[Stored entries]
━━━━━━━━━━━━━━━━━━━━
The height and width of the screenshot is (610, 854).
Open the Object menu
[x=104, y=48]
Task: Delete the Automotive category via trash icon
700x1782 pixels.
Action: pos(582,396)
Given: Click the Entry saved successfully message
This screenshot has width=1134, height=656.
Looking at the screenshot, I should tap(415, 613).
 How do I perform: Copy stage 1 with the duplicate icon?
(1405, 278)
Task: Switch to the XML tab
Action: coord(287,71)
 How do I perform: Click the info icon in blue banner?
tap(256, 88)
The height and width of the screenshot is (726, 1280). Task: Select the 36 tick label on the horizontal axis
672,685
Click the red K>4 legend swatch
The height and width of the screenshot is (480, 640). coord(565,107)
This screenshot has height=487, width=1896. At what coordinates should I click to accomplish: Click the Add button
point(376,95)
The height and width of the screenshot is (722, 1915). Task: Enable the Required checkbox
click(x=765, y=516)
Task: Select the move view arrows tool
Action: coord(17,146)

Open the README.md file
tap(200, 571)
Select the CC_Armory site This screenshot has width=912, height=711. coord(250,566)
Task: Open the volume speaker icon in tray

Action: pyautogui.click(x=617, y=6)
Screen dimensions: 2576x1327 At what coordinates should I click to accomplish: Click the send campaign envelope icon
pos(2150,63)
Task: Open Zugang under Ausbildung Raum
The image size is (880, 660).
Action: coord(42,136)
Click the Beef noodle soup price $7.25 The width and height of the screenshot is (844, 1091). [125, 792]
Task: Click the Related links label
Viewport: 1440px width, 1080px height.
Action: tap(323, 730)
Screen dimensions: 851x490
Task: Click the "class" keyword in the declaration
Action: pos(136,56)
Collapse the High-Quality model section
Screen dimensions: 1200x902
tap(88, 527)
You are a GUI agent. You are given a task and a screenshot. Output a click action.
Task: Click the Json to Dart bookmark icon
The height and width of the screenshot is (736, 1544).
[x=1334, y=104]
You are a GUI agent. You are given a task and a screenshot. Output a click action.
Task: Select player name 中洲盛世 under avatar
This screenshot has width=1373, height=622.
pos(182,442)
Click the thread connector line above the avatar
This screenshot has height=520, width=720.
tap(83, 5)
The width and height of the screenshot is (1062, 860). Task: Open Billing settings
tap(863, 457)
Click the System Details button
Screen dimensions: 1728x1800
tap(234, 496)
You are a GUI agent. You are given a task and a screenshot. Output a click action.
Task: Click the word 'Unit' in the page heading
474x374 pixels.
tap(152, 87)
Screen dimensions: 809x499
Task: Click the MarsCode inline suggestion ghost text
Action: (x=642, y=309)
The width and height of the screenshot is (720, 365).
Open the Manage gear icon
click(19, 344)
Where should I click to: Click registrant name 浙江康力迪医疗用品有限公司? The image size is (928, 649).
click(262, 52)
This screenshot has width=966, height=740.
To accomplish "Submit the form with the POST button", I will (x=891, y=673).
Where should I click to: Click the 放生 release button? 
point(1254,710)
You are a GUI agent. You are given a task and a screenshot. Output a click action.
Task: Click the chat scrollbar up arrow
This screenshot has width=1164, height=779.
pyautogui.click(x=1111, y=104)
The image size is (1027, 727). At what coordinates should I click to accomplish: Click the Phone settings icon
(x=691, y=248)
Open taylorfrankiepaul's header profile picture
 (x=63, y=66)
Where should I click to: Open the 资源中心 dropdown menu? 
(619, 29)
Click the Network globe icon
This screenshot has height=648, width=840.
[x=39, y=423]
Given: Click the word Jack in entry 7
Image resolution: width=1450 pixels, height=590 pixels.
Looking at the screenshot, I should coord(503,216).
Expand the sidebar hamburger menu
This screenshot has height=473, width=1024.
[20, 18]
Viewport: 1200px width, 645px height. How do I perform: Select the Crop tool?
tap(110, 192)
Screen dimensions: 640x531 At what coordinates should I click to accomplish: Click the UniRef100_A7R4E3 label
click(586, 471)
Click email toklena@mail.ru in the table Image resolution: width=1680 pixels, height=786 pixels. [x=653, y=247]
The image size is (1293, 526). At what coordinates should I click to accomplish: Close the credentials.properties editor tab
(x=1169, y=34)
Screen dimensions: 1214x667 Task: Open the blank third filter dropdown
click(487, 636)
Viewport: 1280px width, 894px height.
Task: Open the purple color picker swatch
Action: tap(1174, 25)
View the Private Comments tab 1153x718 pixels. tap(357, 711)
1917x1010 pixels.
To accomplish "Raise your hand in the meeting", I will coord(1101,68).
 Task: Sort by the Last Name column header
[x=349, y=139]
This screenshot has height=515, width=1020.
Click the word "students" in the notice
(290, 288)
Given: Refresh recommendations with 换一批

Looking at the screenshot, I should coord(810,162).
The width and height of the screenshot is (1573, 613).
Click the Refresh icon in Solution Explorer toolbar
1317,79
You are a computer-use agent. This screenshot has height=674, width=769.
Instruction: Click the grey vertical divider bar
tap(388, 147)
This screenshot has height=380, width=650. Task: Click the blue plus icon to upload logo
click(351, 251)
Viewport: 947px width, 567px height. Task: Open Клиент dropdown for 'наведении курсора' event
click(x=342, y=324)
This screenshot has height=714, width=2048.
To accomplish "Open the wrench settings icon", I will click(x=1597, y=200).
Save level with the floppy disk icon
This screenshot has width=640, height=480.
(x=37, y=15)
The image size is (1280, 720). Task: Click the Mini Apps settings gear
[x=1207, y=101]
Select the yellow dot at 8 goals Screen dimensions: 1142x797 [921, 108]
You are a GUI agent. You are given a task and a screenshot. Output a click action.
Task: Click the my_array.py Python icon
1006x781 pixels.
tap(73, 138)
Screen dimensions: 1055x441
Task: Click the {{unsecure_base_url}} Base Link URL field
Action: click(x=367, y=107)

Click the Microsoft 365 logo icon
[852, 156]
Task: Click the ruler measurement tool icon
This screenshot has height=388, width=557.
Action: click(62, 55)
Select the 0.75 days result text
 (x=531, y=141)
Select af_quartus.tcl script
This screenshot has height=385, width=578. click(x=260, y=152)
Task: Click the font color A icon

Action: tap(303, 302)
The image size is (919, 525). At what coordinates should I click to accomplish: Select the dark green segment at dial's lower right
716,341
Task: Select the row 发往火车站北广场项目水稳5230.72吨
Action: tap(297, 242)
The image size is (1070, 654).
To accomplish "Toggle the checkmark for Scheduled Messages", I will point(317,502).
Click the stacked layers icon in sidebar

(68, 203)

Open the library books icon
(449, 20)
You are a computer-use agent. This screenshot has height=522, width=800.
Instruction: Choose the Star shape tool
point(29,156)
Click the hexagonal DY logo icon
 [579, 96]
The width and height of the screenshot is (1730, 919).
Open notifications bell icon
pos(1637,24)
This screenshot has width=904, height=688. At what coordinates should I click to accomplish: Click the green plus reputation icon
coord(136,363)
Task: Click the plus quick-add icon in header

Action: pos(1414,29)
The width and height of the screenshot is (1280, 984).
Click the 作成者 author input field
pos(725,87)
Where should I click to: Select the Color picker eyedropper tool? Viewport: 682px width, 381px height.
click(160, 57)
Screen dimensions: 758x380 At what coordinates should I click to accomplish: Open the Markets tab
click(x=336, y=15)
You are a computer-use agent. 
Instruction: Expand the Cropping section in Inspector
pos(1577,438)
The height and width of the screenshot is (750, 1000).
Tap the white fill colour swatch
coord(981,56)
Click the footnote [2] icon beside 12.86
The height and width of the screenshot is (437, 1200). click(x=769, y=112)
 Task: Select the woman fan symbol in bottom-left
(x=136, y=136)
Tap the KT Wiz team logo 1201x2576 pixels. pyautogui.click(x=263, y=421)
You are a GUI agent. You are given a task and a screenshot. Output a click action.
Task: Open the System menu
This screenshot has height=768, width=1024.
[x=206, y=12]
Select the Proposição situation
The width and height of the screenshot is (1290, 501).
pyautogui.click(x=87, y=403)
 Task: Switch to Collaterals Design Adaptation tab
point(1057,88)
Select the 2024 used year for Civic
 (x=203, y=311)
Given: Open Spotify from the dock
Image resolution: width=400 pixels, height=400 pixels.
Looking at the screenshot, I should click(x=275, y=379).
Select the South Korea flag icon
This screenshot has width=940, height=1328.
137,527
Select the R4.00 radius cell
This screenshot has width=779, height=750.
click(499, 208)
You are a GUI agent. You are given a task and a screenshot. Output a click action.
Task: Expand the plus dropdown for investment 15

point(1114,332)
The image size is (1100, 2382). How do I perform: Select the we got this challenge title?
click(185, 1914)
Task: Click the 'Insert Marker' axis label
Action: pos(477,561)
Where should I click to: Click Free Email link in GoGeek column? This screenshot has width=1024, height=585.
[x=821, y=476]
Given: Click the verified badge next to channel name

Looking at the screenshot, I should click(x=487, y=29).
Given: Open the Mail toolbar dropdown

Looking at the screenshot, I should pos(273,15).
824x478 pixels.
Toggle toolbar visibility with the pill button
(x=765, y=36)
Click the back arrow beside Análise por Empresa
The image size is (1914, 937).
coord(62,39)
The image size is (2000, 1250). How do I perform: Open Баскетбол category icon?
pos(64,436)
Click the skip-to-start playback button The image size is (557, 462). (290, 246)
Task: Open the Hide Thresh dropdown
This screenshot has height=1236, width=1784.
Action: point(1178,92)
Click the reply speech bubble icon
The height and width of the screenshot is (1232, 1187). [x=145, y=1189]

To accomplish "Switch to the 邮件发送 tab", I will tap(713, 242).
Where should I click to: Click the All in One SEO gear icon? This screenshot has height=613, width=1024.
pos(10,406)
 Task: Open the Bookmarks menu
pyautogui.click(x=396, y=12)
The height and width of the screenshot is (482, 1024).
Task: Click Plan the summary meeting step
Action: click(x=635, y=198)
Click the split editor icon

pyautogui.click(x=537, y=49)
━━━━━━━━━━━━━━━━━━━━
* EXERCISE BRIEF
In the entries above, which lines hold the string "under"? Report all of them.

* RESULT OF THE EXERCISE
Task: Open Zugang under Ausbildung Raum
Task: Select player name 中洲盛世 under avatar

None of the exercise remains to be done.